Exercise: With "each" as the search word, show every line of the material that has it.

##### Task input #####

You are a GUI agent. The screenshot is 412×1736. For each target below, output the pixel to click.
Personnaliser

#####
##### Task input #####

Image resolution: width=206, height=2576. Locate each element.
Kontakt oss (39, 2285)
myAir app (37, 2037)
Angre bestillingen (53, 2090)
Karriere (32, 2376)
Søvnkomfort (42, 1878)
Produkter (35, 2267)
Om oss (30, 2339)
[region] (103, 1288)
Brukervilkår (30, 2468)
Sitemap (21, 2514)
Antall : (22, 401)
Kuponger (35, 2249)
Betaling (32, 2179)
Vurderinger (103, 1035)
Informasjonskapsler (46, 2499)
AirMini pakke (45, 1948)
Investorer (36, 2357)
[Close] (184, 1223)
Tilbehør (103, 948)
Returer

#####

Solved exercise:
You are a GUI agent. The screenshot is 412×1736. For each target below, output the pixel to click.
Image resolution: width=206, height=2576. Locate each element.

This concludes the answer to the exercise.